The irony is sharp. Claude Code had reportedly become “perhaps a little too popular” among Microsoft’s own engineers, who preferred it over the company’s in-house tools. The tool worked. It just cost too much when used at enterprise scale.


Klarna

Klarna was perhaps the loudest evangelist for AI-driven workforce replacement. Between 2022 and 2024, the Swedish fintech eliminated approximately 700 positions, replaced them with an OpenAI-powered chatbot, and CEO Sebastian Siemiatkowski boasted that AI could already do every human job. At its peak, the AI system managed two-thirds to three-quarters of all customer interactions.

The reversal was equally loud. Customer satisfaction dropped by 22%. Responses were generic and couldn’t handle complex queries. By mid-2025, Klarna began rehiring human agents. Siemiatkowski later admitted: “We focused too much on efficiency and cost. The result was lower quality, and that’s not sustainable.”


Commonwealth Bank

Australia’s largest bank followed a similar trajectory. In July 2025, the Commonwealth Bank replaced 45 call-centre agents with an AI voice bot, claiming it would reduce call volumes. It did the opposite. Calls spiked, queues exploded, and managers were pulled back onto the phones. The Finance Sector Union exposed the gap between the bank’s projected and actual productivity gains.

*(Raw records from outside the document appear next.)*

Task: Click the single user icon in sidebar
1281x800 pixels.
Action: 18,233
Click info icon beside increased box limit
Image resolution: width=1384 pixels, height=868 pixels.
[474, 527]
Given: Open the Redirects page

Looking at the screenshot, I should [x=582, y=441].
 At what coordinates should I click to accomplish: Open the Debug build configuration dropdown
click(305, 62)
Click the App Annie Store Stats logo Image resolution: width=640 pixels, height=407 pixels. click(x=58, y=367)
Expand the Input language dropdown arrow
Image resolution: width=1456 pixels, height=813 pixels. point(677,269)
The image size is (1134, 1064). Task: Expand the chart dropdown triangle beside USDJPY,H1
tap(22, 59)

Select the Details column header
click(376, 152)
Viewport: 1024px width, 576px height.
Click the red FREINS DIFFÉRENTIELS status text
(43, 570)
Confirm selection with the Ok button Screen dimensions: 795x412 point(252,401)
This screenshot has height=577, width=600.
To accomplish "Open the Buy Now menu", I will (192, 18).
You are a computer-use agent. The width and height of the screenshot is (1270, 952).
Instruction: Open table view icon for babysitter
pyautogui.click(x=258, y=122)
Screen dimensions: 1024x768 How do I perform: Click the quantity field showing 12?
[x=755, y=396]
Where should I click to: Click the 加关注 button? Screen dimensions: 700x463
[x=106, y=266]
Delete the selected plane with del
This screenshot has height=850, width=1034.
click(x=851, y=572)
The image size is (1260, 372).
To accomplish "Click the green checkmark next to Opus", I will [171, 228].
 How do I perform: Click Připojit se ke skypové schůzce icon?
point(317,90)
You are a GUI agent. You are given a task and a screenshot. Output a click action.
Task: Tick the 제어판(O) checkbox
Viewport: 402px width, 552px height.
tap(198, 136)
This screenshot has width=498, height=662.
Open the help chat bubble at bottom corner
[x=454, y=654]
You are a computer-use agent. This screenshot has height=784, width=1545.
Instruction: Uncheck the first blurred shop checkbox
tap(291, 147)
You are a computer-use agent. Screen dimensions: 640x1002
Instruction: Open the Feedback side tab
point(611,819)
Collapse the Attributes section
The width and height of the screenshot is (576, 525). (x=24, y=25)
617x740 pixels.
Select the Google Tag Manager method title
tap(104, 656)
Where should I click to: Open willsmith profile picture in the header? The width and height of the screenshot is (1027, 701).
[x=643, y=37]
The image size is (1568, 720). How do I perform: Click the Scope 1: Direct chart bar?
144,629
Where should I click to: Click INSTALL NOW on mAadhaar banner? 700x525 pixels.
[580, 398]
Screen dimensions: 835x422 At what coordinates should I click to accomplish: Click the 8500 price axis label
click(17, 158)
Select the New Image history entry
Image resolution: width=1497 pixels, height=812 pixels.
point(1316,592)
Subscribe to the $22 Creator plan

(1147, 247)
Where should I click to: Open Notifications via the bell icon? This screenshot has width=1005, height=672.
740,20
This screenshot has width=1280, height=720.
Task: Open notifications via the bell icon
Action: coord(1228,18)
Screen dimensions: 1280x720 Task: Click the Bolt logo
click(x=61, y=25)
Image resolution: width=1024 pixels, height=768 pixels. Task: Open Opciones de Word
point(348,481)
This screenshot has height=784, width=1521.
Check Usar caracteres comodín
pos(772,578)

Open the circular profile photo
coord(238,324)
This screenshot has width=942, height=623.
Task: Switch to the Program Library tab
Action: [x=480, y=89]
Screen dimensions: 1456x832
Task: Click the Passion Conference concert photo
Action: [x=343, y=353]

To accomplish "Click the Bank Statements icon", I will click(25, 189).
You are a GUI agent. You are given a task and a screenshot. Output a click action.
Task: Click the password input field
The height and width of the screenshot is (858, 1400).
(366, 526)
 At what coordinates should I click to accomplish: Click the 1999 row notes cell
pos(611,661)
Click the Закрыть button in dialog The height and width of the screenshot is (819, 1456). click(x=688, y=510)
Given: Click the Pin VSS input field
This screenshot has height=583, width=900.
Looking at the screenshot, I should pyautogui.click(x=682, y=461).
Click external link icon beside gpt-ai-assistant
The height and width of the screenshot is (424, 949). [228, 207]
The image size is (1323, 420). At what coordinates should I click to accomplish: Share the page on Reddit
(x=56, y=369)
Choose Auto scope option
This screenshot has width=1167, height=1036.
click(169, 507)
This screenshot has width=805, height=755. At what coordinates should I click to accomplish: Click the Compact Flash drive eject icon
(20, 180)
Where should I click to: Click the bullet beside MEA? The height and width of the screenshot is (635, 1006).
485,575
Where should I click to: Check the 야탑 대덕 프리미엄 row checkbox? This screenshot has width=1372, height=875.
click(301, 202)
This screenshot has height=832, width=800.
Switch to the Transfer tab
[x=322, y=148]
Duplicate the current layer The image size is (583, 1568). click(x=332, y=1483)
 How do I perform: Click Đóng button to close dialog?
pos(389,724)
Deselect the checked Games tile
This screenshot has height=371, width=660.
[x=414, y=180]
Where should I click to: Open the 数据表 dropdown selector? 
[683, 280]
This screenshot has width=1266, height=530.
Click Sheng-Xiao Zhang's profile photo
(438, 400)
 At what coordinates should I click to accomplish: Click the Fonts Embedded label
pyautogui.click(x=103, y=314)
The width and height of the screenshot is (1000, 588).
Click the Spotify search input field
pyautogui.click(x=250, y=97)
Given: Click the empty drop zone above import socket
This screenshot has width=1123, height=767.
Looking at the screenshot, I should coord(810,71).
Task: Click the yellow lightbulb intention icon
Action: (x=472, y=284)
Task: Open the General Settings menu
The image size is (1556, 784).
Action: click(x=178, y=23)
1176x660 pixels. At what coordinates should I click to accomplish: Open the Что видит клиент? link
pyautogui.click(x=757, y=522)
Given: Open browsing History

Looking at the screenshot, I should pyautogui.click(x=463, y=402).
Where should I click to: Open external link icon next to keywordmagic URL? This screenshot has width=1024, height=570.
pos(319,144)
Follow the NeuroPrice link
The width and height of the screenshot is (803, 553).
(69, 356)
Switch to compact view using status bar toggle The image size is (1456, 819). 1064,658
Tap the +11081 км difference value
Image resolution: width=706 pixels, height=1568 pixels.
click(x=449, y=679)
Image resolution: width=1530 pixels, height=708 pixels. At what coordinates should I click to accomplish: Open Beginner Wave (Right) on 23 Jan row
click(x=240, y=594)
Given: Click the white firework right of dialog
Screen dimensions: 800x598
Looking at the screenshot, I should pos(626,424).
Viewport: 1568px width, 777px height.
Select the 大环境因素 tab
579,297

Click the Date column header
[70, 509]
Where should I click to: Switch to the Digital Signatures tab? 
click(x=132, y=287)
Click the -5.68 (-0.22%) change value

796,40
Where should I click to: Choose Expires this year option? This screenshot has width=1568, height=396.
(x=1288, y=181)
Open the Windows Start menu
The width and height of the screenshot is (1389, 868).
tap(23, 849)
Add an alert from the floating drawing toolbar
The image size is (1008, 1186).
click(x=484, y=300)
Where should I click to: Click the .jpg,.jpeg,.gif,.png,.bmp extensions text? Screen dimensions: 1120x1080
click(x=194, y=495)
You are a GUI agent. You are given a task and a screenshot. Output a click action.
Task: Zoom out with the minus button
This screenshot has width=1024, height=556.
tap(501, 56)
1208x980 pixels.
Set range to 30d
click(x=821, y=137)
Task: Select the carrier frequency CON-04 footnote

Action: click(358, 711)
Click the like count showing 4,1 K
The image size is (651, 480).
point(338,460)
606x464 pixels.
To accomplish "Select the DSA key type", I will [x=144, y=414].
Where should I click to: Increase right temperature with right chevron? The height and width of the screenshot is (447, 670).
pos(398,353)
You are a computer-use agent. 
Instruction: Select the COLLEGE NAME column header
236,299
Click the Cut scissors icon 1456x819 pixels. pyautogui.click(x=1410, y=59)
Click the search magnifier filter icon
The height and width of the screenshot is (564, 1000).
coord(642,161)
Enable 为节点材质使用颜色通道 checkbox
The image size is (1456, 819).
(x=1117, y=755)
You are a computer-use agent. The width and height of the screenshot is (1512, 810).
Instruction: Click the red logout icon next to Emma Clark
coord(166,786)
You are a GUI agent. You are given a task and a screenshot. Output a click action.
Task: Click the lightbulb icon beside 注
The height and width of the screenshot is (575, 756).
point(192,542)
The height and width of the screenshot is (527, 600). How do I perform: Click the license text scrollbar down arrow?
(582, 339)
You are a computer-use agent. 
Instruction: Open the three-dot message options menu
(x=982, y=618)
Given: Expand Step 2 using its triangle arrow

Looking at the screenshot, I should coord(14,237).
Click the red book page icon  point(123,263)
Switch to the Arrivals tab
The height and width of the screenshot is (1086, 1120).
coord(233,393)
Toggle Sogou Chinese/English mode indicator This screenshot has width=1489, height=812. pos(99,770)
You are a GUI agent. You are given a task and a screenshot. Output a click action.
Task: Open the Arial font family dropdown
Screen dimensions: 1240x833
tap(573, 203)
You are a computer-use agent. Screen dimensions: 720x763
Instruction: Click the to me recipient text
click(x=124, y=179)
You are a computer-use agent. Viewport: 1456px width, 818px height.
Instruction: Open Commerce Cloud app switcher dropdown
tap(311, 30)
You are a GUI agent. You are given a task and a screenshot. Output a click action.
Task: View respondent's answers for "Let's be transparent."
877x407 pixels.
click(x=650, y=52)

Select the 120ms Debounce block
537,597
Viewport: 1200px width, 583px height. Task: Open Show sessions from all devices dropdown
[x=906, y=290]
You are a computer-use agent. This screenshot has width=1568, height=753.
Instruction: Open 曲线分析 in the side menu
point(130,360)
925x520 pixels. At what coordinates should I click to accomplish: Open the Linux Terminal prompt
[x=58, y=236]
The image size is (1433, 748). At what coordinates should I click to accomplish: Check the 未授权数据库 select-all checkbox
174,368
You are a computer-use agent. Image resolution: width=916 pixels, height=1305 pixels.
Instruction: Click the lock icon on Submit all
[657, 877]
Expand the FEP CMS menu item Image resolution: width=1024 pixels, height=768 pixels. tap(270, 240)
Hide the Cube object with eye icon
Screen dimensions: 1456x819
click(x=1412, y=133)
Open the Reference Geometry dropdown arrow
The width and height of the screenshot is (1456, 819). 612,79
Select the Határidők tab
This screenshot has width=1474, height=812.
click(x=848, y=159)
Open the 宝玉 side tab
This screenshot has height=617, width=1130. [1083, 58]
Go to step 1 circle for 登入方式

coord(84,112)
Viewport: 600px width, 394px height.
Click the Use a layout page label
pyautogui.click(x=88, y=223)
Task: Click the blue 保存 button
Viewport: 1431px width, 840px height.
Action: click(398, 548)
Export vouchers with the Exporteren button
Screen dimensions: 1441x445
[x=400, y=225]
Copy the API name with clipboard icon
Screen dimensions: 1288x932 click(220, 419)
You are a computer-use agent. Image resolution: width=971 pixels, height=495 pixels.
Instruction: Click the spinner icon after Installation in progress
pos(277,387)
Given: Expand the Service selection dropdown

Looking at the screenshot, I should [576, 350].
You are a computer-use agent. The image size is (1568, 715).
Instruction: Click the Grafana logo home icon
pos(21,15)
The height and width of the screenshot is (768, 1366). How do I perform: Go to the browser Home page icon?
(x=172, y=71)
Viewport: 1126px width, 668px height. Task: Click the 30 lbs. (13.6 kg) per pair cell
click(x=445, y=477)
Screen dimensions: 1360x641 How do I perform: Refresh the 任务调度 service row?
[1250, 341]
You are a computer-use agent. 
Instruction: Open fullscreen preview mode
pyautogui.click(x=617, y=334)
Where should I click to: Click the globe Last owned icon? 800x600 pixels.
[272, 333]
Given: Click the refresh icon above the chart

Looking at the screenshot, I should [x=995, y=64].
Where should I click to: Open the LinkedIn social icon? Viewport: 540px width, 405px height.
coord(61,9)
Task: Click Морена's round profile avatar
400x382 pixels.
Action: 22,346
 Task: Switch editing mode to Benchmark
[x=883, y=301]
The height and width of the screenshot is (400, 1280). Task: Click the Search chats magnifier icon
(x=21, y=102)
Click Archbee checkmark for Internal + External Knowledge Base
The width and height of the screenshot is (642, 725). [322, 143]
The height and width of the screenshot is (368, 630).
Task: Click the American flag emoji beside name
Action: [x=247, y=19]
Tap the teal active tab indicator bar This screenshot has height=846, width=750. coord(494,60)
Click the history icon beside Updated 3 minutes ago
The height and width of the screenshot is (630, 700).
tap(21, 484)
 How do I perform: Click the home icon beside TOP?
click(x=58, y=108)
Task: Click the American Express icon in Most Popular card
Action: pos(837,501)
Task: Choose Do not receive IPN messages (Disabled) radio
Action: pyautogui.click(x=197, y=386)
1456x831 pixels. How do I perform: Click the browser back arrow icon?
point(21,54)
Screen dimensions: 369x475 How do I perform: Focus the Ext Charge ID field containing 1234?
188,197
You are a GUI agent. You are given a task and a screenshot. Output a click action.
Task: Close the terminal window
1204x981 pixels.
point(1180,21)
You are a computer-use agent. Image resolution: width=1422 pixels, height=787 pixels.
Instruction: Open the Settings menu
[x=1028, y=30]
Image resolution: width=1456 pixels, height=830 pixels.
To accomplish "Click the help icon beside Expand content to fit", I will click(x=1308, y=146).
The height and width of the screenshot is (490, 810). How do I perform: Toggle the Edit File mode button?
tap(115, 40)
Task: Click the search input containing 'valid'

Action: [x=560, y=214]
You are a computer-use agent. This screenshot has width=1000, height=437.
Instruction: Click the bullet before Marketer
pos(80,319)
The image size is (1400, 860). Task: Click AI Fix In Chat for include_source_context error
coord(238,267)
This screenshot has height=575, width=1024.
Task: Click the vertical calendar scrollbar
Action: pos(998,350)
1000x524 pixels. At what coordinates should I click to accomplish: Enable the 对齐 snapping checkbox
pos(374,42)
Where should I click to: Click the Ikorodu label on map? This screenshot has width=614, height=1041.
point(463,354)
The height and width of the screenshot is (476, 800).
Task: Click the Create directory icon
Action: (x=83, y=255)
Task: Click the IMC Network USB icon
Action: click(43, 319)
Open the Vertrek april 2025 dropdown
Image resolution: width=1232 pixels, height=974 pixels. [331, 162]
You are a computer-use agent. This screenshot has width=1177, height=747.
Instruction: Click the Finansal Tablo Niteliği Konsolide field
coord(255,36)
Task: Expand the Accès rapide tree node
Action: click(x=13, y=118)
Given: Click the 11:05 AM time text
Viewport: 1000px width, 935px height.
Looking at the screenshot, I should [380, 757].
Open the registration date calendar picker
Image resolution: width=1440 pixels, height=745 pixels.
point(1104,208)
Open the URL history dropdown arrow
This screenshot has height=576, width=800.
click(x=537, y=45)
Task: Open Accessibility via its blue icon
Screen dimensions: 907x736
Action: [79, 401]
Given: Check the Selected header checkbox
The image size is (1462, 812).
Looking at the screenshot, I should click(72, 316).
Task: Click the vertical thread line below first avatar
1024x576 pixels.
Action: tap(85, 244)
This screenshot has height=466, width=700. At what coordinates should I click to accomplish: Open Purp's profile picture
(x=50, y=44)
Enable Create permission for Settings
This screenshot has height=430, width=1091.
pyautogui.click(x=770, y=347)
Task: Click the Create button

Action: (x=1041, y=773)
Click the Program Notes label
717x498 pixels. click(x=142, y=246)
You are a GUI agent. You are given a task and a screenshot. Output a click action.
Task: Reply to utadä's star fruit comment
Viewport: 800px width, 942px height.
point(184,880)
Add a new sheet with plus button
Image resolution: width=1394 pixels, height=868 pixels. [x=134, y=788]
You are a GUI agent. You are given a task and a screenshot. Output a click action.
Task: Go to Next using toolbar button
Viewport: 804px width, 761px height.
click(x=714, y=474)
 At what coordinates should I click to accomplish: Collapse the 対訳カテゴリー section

By August 2025, CBA had reversed the redundancies, offered back pay, and apologized — admitting it “didn’t properly consider that an increase in calls would continue over a number of months.” The bank called the decision an error.


Duolingo

Duolingo’s pullback is subtler but telling. In April 2025, CEO Luis von Ahn declared the company “AI-first” and announced that employees would be assessed on how effectively they used AI tools in their work. A year later, he walked it back.

After employees began questioning whether they were being pushed to “use AI for AI’s sake,” von Ahn removed the metric from performance reviews. “The most important thing in your performance is that you are doing whatever your job is as well as possible,” he said. “A lot of times AI can help you with that. But if it can’t, I’m not going to force you to do that.”


The Bigger Picture

These cases share a pattern. AI tools were deployed fast, sometimes with internal leaderboards and usage mandates designed to drive adoption. Costs scaled faster than value. And the things AI still struggles with — empathy, nuance, complex problem resolution, measurable consumer outcomes — turned out to matter more than the headline metrics suggested.

The shift underway isn’t a rejection of AI. It is a repricing of the hype. The first wave of enterprise AI adoption was driven by enthusiasm. The second wave is being shaped by spreadsheets.

Big Tech is projected to spend $655 billion on AI infrastructure in 2026. The companies retreating now aren’t pulling out of AI entirely — they’re recalibrating, slowing down, and asking the question that should probably have come first: what, exactly, are we getting for this?